I am very anthropomorphic.
This is not to be a conversation/discussion of if and how animals think and feel. I will leave that to philosophers and researchers.
I just hate feeling three-dimensional about animals.
Most emotions are straight on. Agree, disagree. Understand, Don’t Understand. Understand yet don’t like, don’t understand.
Sifting through the emotions I feel when I see dead animals on the side of the road or in healthy zoo environments is not always an easy line for me to follow.
I went to the zoo today with my family. The Zoo is a wonderfully clean and organized sanctuary for endangered and non-endangered animals. The animals have doctors, caretakers, chefs, and zoologists to take care of them — more than many of us have. If it were not for zoos many people would never know what some animals like rhinos or giraffes look like.
So I get it.
But when I look into the eyes of a gorilla or a seal I sometimes feel they are speaking to me. Talking to me.
And it creeps me out.
Thinking that orangutans are reading my mind or giraffes are asking to be set free in the wild is, for me, a step across the line. I mean, free the giraffes just to have them be eaten by lions or starve to death? Thinking the gorilla is wondering in human words “What are you looking at?” when he has no idea who or what ~I~ am, does nothing but arouse unneeded guilt, grief, and remorse in me.

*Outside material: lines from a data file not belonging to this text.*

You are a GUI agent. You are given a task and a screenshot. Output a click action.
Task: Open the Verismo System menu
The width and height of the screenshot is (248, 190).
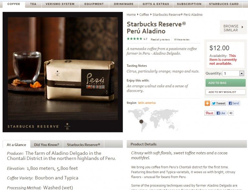tap(60, 4)
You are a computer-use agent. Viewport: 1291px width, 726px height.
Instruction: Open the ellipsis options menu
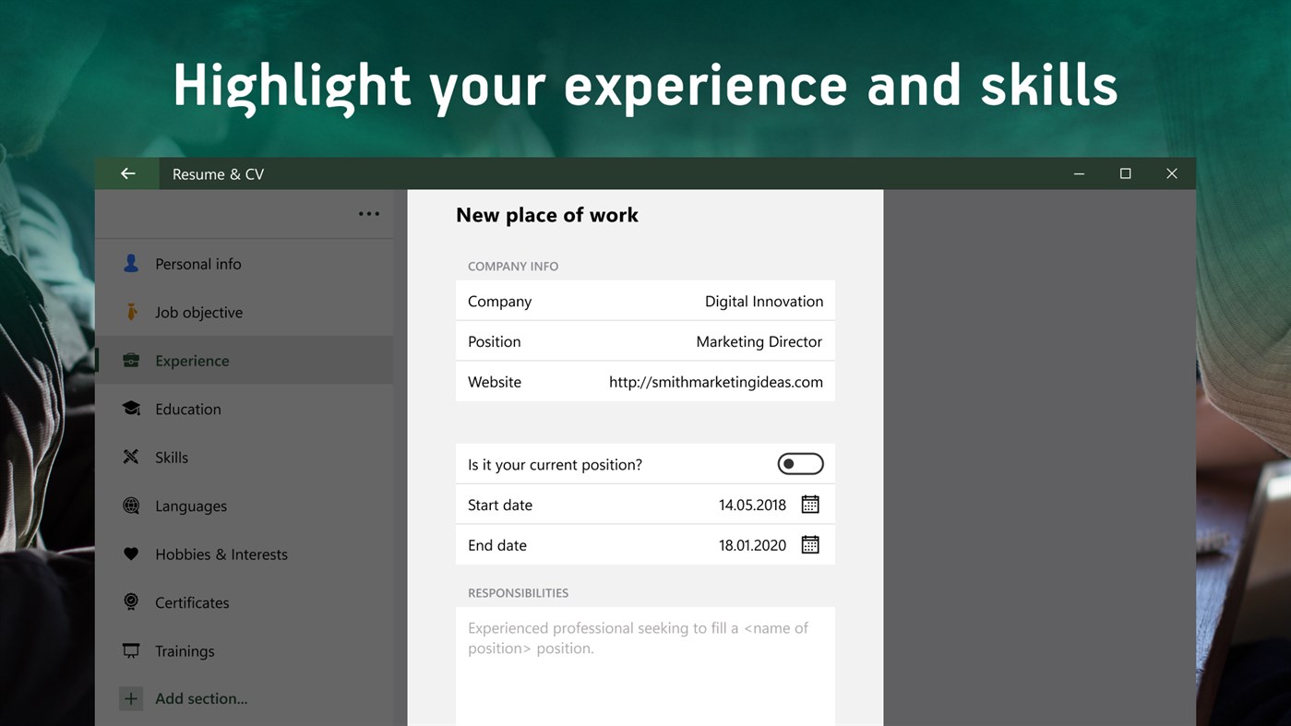click(x=368, y=213)
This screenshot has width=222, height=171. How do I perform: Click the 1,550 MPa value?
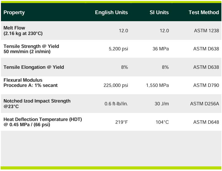(x=157, y=85)
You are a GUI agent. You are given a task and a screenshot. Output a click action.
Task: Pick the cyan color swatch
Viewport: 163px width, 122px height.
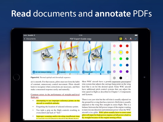click(121, 65)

This cosmic picture is much bigger than I am.
I think this all goes back to the life and death and life-after-death thing. The one-minute-you’re-alive-the-next-minute-you’re-dead thing. I don’t deal well with that topic so I try to think about other things, which leads my wandering mind to think about others trying not to think about it either, including animals.
One reason I shouldn’t dwell on these things is that my mind is so convoluted when it comes to mixing reality and fantasy.
I’m glad I got to see the animals with my grandkids, and hope I instilled a respect and reverence in them for life in general and zoo animals in particular. Sometimes that’s all you can do.
Don’t overthink things. Don’t put your thoughts in someone else’s head.
Even if that head belongs to a giraffe.